Summary
Graham begins by stating the purpose of this book: to provide guidance in terms of solid principles and attitudes in investing. The focus of the book is not security analysis. He stresses that much attention will be paid to the history of financial markets as an intelligent investor needs to know how stocks and bonds have behaved in the past. Some of those conditions are bound to repeat themselves and an investor who is equipped with this historical knowledge will have an advantage.
“Those who do not remember the past are condemned to repeat it” - Santayana
Graham also intends to emphasize the difference between an investor and a speculator. He touches on the fact that many speculators are traders and use a technical approach (i.e. charts) to determine when to buy and sell. He points out that buying when the market is going up and selling when it goes down is a fundamental mistake. Using sound business principles, the idea is to buy low and sell high. You cannot make money following the market.
Regardless of the current market conditions, investors must be prepared to experience significant losses (as well as rises) in their portfolio. Graham notes that he historically recommends at least 25% of an investor’s portfolio be in equities. He leans more towards a 50-50 split between stocks and bonds.
Graham explains the two types of investors he is going to covering in this book.
- Defensive Investor
- Avoids serious mistakes and losses
- Has more freedom from effort, annoyance, and decision making
- Enterprising Investor
- Devotes time and care to the selection of investments that are fundamentally sound and more likely to generate better returns
Graham points out two fundamental principles an intelligent investor must be aware of:
- Obvious prospects for growth does not necessarily mean obvious profits for investors
- There is no thoroughly dependable way to select the most promising companies in the most promising industries
Intelligent investors should develop a habit of quantifying the price of an investment and to be able to distinguish if it is cheap enough to buy or expensive enough to sell. One of requirement he recommends is that investors limit themselves to securities that are not priced above their tangible-asset value. While there are some opportunities in growth stocks that trade well above this value, they are very sensitive to market fluctuations.
Graham finishes the introduction by reiterating that investing is hard work. By bringing just a little extra knowledge may cause you to perform under the market. Even the so-called expert fund managers have extreme difficulties in beating the market. The key is to build a simple and diversified portfolio that does not require expert assistance and based on the margin-of-safety principle.

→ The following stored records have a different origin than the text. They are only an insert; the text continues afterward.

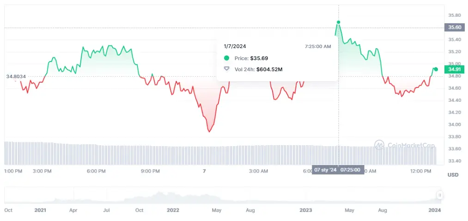Screen dimensions: 468x221
Task: Click the 6:00 PM time axis label
Action: (96, 171)
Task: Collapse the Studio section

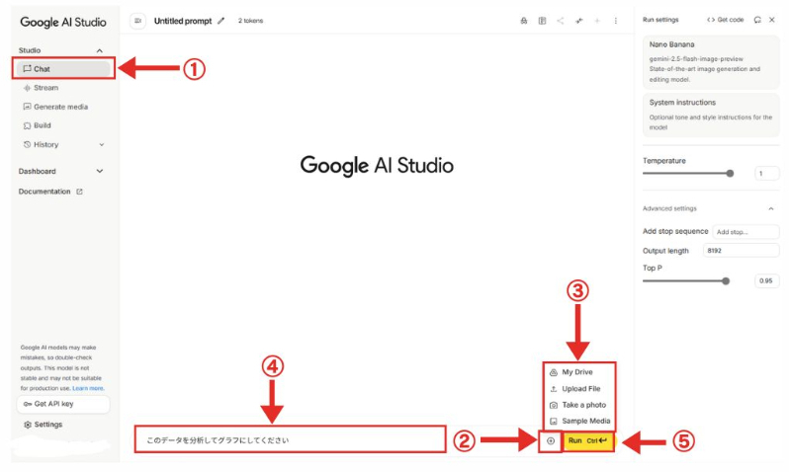Action: (99, 50)
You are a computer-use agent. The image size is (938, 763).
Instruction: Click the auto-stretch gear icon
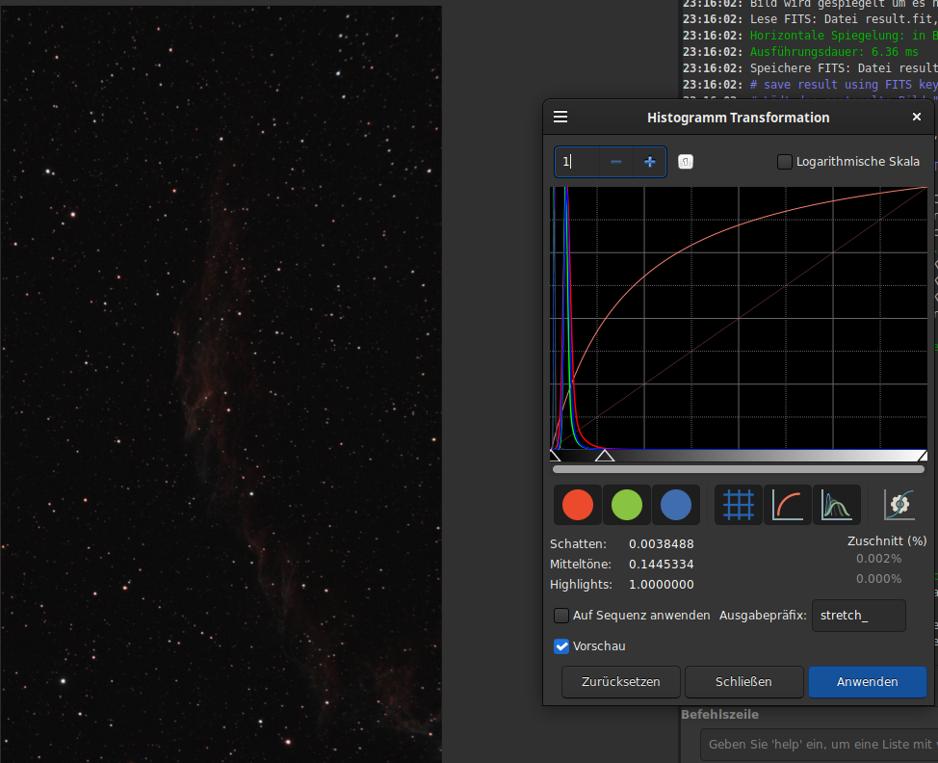899,505
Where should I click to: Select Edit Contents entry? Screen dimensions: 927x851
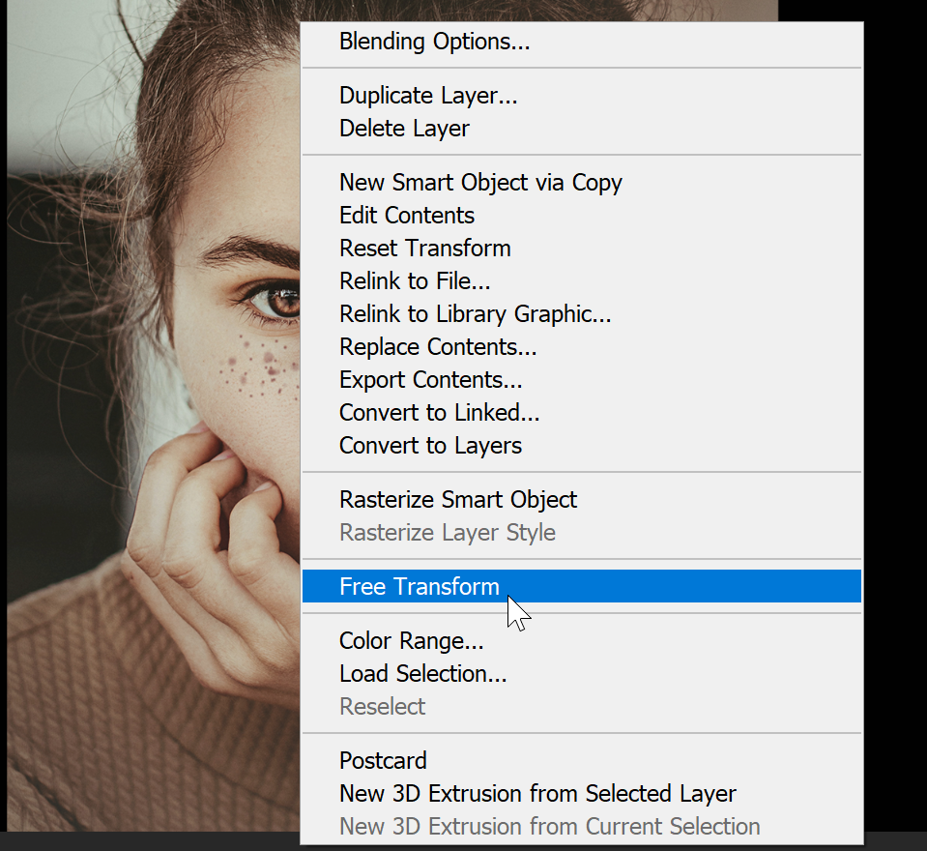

“There are no sure and easy paths to riches on Wall Street or anywhere else”. - Graham, from the Introduction
Commentary by Zweig
This book will not teach you how to beat the market. Instead it will teach you:
- How you can minimize unrecoverable losses
- How you can maximize gains
- How you can control the self-defeating behavior that ruins most investors
Once you lose 95% of your money, you have to gain 1900% just to get back where you started. How often can you buy a stock at $30 and sell at $600?
Intelligent investing requires patience, discipline, and an eagerness to learn. You must be able to control your emotions and think independently. Intelligent investing owes more to character than brain power.
The most significant losses in investing come when the buyer forgot to ask the important question: how much?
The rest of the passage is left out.